Mais je profite de cette occasion pour vous envoyer le Postulatum. Il a été écrit, au Caire, par le Père Stanislao et moi-même. C'est le Père Stanislao qui en a développé l'essentiel. Ce Postulatum a été changé au moins vingt fois à Rome, parce qu'au lieu de l'admettre au Concile, on l'a renvoyé à Propaganda Fide.

C'est après de nombreux efforts et avec l'aide du Cardinal Barnabò, qui a été un véritable guide pour moi, qu'il a été modifié et qu'il a ainsi été imprimé et soussigné par 65 Prélats parmi lesquels des Patriarches, des Evêques et des Archevêques. Comme il me fallait trop de temps pour pouvoir m'entretenir avec les Evêques pour la signature, j'ai fait imprimer la lettre adressée aux Evêques. J'espère que ce sera une réussite. Priez beaucoup.


[2290]
Notre cher Stanislao et aussi Beppi ont été un peu malades. Maintenant, ils vont bien. Vous aurez d'excellentes nouvelles d'eux. Ce sont deux perles.

Le Père Zanoni, en qualité de Supérieur, est allé à Paris avec le Père Vigeto pour ouvrir une maison Camillienne. C'est ce que l'on m'a dit à la Madeleine. Réfléchissez à cela, et tirez-en les conclusions...


[2291]
Vous aviez tout à fait raison de penser ce que vous m'avez écrit, mais prions pour que ce soit mieux pour son âme. Peut-être que le Père Guardi pense que le pauvre se convertira... mais il ne me semble pas converti. Je lui ai parlé plusieurs fois mais il est toujours celui d'autrefois. Il me semble cependant que le Père Guardi tient peu compte des lettres du Père Stanislao, qui est un homme de conscience.

Au mois d'août, je viendrai à Vérone avec l'Evêque. Je suis très reconnaissant envers votre cœur paternel, et il est probable que je profite de votre bonté.


[2292]
Il semble que le Postulatum de Saint Joseph comme Protecteur de l'Eglise Universelle soit rejeté, tout comme celui de l'Assomption de la Vierge. C'est ce que m'a dit l'autre jour le Patriarche grec, qui est membre de la Commission examinatrice des Postulatum. Les Evêques ont poussé un peu trop, m'a-t-on dit, parce qu'on voulait déclarer Saint Joseph le plus grand parmi les Saints, après la Vierge Marie. Ce sera fait, mais le Concile ne s'en occupera pas.


[2293]
Il y a 40 jours que je n'ai pas vu Tezza. Je suis allé lui rendre visite plusieurs fois, mais il était toujours occupé.

Saluez de ma part le Père Tomelleri, Bonzanini et tous les autres. Priez pour l'Afrique et pour le pauvre Prêtre qui vous écrit.

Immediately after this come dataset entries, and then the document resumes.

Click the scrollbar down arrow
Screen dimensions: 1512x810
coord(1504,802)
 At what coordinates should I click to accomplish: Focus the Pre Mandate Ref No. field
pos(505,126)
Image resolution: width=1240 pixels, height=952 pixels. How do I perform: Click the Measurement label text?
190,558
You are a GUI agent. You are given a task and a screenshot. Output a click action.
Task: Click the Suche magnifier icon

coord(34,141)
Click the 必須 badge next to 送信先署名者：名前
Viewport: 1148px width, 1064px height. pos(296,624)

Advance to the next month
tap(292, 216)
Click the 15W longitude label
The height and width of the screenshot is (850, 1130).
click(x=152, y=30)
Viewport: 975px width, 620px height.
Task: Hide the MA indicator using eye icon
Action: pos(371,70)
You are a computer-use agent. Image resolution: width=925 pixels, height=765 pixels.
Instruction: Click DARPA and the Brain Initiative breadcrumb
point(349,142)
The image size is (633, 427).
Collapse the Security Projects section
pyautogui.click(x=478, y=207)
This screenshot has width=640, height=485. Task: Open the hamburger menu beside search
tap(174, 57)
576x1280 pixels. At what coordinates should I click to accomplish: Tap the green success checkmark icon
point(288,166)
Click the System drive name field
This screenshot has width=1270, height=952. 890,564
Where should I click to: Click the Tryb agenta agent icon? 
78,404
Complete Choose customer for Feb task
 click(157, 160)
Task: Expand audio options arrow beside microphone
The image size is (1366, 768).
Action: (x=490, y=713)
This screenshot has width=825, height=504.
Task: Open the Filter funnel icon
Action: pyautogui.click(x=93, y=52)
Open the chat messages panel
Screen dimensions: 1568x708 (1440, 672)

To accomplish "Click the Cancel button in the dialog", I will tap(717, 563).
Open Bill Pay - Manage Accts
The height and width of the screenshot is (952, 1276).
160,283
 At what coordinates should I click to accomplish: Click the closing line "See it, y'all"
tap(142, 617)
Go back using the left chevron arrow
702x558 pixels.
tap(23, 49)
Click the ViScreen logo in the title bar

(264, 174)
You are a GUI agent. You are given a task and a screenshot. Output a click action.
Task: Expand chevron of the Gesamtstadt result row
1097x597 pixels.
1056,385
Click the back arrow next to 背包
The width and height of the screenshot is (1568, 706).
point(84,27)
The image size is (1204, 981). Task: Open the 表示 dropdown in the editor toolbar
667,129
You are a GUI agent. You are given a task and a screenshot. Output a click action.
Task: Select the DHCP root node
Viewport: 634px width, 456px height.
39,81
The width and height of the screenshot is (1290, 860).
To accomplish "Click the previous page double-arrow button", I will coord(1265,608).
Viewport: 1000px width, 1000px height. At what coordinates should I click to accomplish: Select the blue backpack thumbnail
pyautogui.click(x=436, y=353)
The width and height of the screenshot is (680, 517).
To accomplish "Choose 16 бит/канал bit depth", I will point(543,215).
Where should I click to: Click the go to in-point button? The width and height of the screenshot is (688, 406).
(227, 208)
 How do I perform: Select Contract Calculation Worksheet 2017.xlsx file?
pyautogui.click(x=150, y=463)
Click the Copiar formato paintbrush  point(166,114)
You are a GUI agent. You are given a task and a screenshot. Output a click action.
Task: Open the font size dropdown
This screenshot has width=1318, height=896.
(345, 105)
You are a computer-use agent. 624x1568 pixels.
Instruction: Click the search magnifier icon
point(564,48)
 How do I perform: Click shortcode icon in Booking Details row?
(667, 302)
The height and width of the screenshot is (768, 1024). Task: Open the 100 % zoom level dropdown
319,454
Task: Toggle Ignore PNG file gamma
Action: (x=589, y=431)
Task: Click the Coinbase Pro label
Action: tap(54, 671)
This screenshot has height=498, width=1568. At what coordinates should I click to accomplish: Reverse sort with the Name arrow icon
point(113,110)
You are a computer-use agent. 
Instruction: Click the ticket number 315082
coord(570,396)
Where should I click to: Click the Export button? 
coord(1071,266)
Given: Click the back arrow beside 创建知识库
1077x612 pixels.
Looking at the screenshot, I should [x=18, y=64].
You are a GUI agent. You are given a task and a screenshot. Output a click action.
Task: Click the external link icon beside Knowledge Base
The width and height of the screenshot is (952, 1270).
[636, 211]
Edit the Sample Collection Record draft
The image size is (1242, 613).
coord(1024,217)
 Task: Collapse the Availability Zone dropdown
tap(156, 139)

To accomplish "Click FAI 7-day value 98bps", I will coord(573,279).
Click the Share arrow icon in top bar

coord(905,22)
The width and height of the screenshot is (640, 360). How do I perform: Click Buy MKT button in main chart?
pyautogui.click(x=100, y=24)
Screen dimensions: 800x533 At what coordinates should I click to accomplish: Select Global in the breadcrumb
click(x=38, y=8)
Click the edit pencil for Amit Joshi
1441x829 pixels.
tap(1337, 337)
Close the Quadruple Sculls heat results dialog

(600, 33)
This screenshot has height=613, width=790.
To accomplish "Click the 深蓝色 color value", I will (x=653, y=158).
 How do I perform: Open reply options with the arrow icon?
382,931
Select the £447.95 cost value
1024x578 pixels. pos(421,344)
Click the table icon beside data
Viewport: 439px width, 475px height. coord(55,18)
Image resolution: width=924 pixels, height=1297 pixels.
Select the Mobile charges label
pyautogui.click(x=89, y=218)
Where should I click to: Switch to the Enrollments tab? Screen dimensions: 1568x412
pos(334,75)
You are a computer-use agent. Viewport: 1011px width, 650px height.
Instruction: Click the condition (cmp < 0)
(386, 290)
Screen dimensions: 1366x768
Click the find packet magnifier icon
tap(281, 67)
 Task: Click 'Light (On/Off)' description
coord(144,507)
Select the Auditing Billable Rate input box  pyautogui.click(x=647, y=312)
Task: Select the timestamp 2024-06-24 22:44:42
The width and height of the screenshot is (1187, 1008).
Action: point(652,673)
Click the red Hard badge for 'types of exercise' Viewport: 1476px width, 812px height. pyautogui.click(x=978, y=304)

J'agis pour obtenir une Mission ; nous verrons le Saint-Père et le Cardinal. Ils sont bons. Je serais très content de pouvoir combler nos désirs, c'est-à-dire de développer toujours plus l'Apostolat en Afrique.

Vous avez sûrement reçu la photographie des petits Camilliens africains. Priez pour



votre affectionné et dévoué

Abbé Daniel Comboni



P.-S. Je vous souhaite une très bonne fête. Hier, au Collège Romain la fête a été splendide. On a beaucoup prié pour vous.






359
Lettre aux Pères du Concile
0
Rome
24. 6.1870

N° 359 (337) - LETTRE CIRCULAIRE AUX PERES CONCILIAIRES

APSC Afr. C., v. 7, f. 1323v

Rome, le 24 juin 1870

Très Eminents et Très Révérends Pères,


 

[2294]
Evénement solennel, heureux et de très grande joie, très nobles Pères, qu'à cette assemblée, - certainement la plus belle de toutes celles qui se sont succédées au cours des siècles - tant d'Evêques venant des régions les plus lointaines de la terre soient présents pour témoigner de l'extension du Royaume du Christ et de la merveilleuse fécondité de son Eglise.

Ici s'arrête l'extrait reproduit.